Wednesday, July 19, 2006

Things spoken around me that I just can't seem to forget

Hah! Be careful of what you say, I just might post it up here. To start off, here are a few. Some were directed towards me and some were overheard without the two minute rule.

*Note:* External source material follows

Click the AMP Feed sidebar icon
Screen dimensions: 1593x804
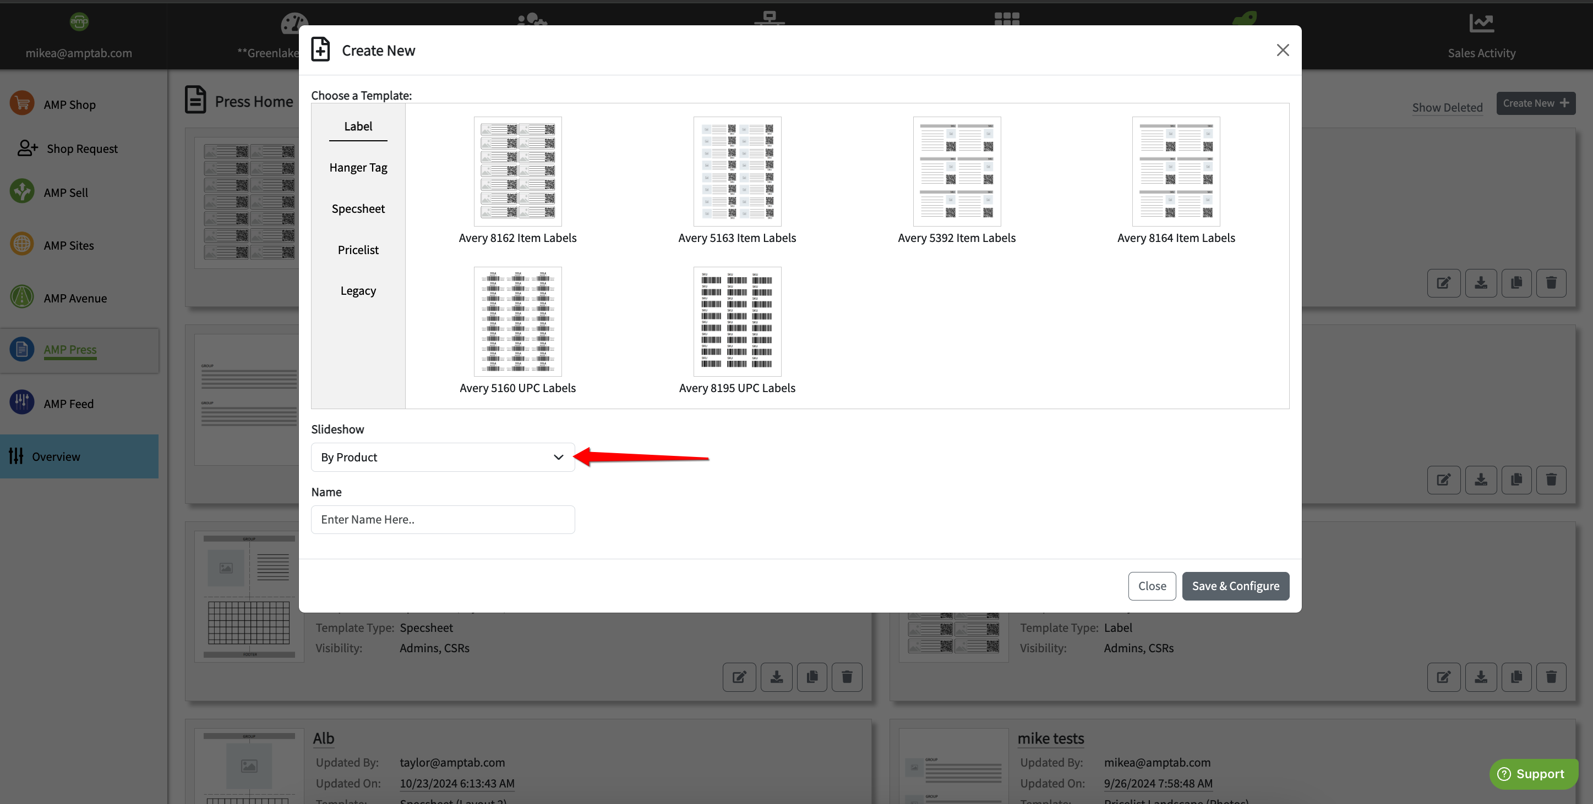click(x=22, y=403)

Conversational Masterpieces

"Get behind me Satan!" -Mon tee tee
"....but why?!?" -Ms Rice
Name something Exquisite. "Jimmy Dean..."sausage."" -citysec
"I stepped in it..." -PC
"You're not delivering my baby!..." -PBombacie
"I found you a wife..", "Is she the perfect one?", "Not yet..", "Oh great!" -Ptami and me.
"Boo!!.." -me, "Arrgghh!!..." -Ms. Louden (x2)
"Been there, done that..." -Benny
"I hope they give massages in heaven. Jesus said he's there to serve right? I hope he gives good massages." -Oakley
"You have the prettiest smile." -Ashley's Granny "You have the prettiest tooth." -A. Johnson
"Thanks for trying to be a gentleman.." -bolagi (i dunno how to spell her name), "Doh!.." -me

2 minute rule quotes of a lifetime

"I'd never go for anyone who is newly saved....." -Ms. Welsh "Thank God, I can cross you off my list..." -yours truly
".....this guy said he got 'something' in his *&#@%!" -Ms Rice and citysec. "Hey, I got sand in my *&#@%!!......" -umm...
"...I use to ride on a bus." -Ms. Louden, "The short one?" -your one and only. (I got hit after that one)

4 Comments:

At 3:45 PM , Blogger Jael said...

I wana know who PT found for your wife!

 
At 7:55 PM , Blogger Al said...

Ha ha - I was there for the "You're not delivering my baby!" one. It was hilarous - shockingly hilarious, as is any occurence with Jimmy T.

 
At 10:16 PM , Blogger Sounds Like Natella said...

The Ms.Louden exchange had me laughing! I can just picture it now.....

 
At 11:21 PM , Blogger Jenny said...

Jimmy, I definitely think some of these quotes need to be read IN CONTEXT for the full understanding . . . you may have some explaining to do!